**Problem details**. Without any of the pictures, transcribe all the lines below exactly.

**The data**.
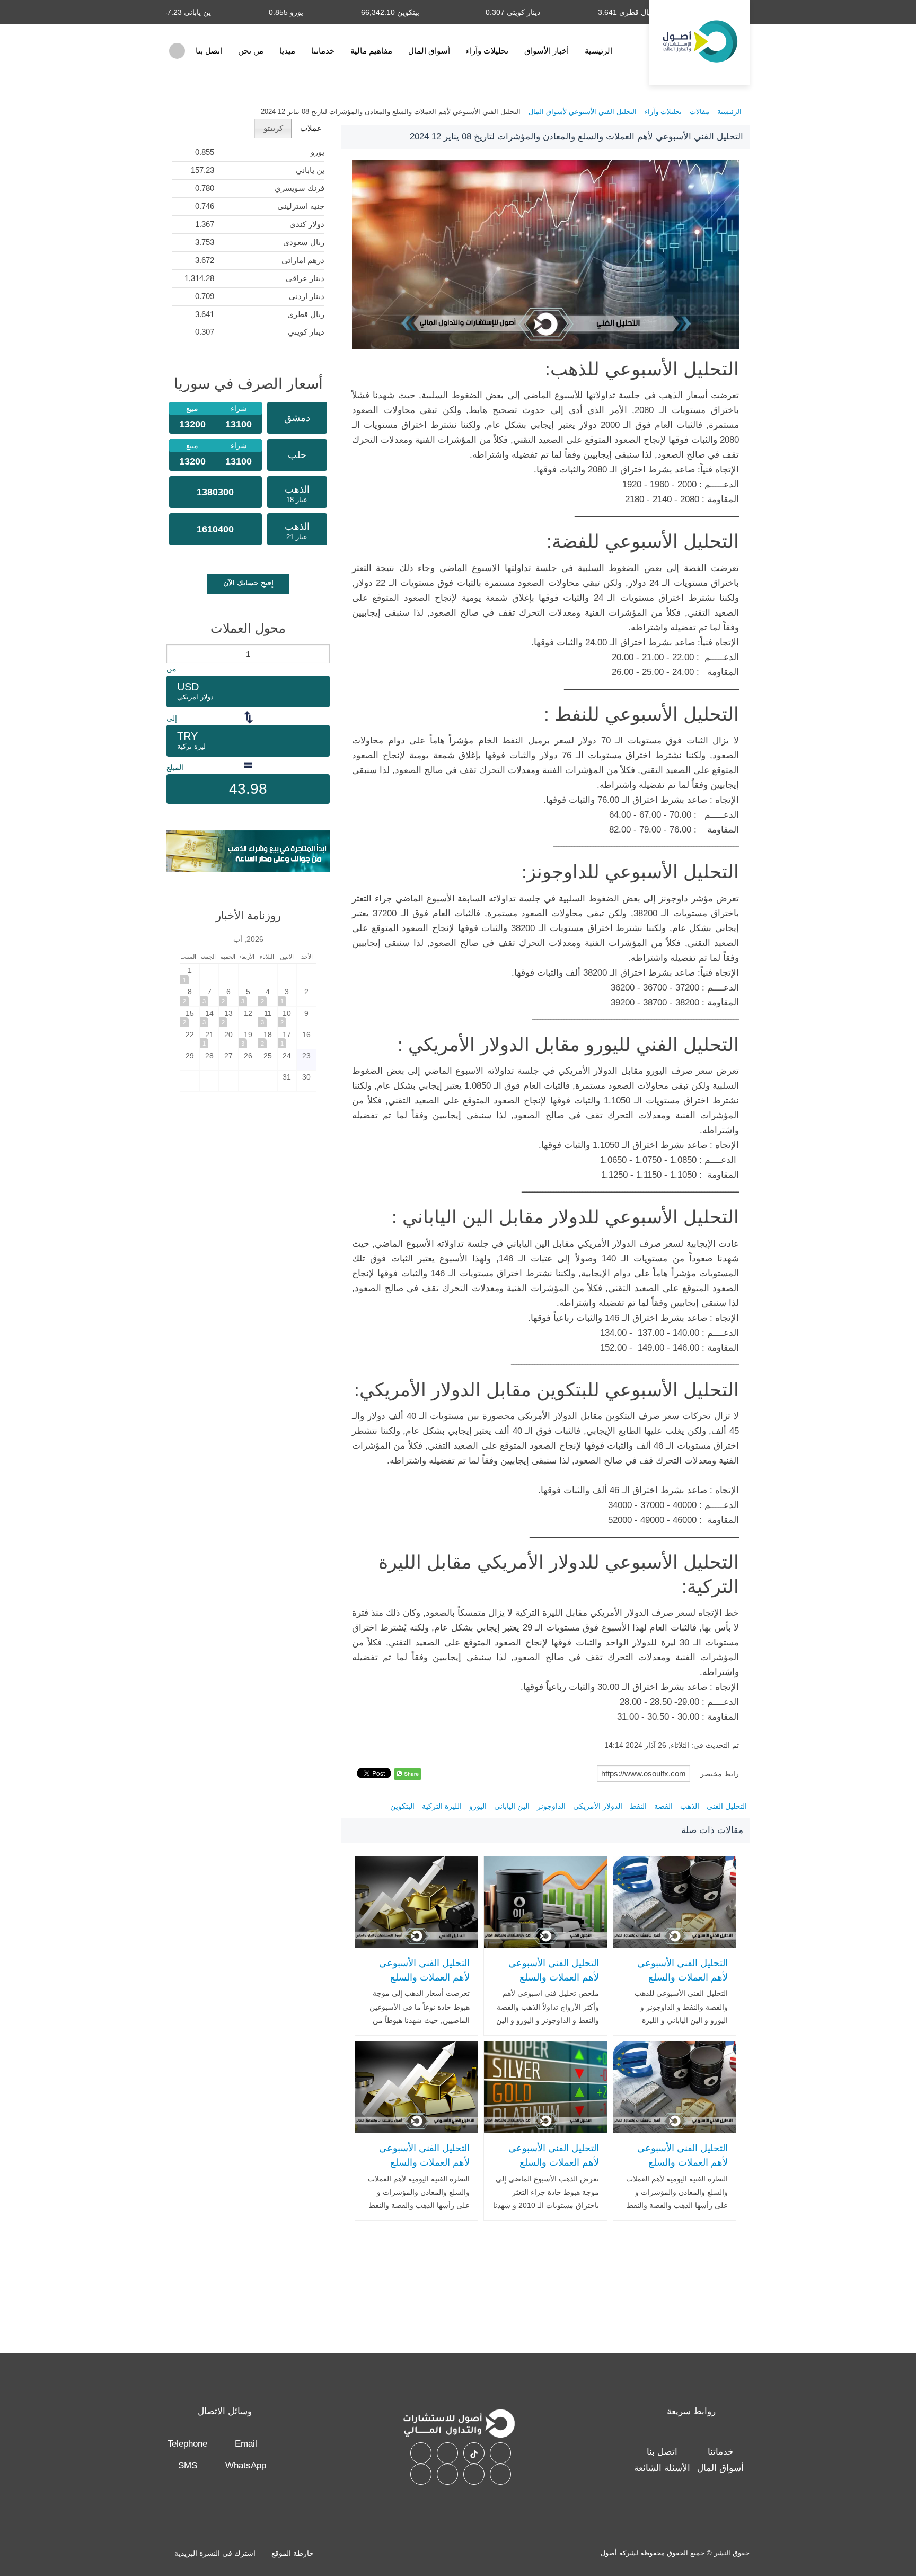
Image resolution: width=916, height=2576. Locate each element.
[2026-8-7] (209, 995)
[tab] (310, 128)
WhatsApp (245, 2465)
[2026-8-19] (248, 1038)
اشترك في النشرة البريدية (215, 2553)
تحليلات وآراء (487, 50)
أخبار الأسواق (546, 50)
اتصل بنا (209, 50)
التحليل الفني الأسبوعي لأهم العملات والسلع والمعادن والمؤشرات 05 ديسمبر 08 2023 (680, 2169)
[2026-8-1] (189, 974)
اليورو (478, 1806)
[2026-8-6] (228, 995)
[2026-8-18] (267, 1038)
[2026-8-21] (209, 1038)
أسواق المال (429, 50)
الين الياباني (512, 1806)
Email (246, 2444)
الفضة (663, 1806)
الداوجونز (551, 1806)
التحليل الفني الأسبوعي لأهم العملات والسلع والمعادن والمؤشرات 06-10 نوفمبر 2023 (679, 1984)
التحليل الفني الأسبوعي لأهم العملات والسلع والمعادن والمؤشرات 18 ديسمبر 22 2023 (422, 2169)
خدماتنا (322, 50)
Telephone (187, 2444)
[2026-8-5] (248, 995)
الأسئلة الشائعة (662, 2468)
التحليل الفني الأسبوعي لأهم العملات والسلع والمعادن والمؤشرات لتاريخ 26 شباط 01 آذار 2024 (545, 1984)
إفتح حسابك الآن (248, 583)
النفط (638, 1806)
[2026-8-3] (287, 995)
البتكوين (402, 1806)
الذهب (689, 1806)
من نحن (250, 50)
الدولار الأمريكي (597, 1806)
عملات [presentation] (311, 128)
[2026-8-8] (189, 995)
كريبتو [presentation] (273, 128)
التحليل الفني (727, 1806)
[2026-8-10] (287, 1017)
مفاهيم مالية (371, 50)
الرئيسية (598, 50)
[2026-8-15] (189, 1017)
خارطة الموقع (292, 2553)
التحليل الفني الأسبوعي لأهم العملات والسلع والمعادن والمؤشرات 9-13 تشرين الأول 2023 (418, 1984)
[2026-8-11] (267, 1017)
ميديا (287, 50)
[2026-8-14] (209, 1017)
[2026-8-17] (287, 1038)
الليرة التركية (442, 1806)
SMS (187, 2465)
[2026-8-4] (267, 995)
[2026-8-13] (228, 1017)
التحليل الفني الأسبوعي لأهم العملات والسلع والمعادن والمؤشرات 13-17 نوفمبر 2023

**Output for this task**.
Image resolution: width=916, height=2576. Locate each element.
[2026-8-7] (209, 995)
[tab] (310, 128)
WhatsApp (245, 2465)
[2026-8-19] (248, 1038)
اشترك في النشرة البريدية (215, 2553)
تحليلات وآراء (487, 50)
أخبار الأسواق (546, 50)
اتصل بنا (209, 50)
التحليل الفني الأسبوعي لأهم العملات والسلع والمعادن والمؤشرات 05 ديسمبر 08 2023 (680, 2169)
[2026-8-1] (189, 974)
اليورو (478, 1806)
[2026-8-6] (228, 995)
[2026-8-18] (267, 1038)
[2026-8-21] (209, 1038)
أسواق المال (429, 50)
الين الياباني (512, 1806)
Email (246, 2444)
الفضة (663, 1806)
الداوجونز (551, 1806)
التحليل الفني الأسبوعي لأهم العملات والسلع والمعادن والمؤشرات 06-10 نوفمبر 2023 (679, 1984)
التحليل الفني الأسبوعي لأهم العملات والسلع والمعادن والمؤشرات 18 ديسمبر 22 2023 (422, 2169)
خدماتنا (322, 50)
Telephone (187, 2444)
[2026-8-5] (248, 995)
الأسئلة الشائعة (662, 2468)
التحليل الفني الأسبوعي لأهم العملات والسلع والمعادن والمؤشرات لتاريخ 26 شباط 01 آذار 2024 (545, 1984)
إفتح حسابك الآن (248, 583)
النفط (638, 1806)
[2026-8-3] (287, 995)
البتكوين (402, 1806)
الذهب (689, 1806)
من نحن (250, 50)
الدولار الأمريكي (597, 1806)
عملات [presentation] (311, 128)
[2026-8-8] (189, 995)
كريبتو [presentation] (273, 128)
التحليل الفني (727, 1806)
[2026-8-10] (287, 1017)
مفاهيم مالية (371, 50)
الرئيسية (598, 50)
[2026-8-15] (189, 1017)
خارطة الموقع (292, 2553)
التحليل الفني الأسبوعي لأهم العملات والسلع والمعادن والمؤشرات 9-13 تشرين الأول 2023 (418, 1984)
[2026-8-11] (267, 1017)
ميديا (287, 50)
[2026-8-14] (209, 1017)
[2026-8-17] (287, 1038)
الليرة التركية (442, 1806)
SMS (187, 2465)
[2026-8-4] (267, 995)
[2026-8-13] (228, 1017)
التحليل الفني الأسبوعي لأهم العملات والسلع والمعادن والمؤشرات 13-17 نوفمبر 2023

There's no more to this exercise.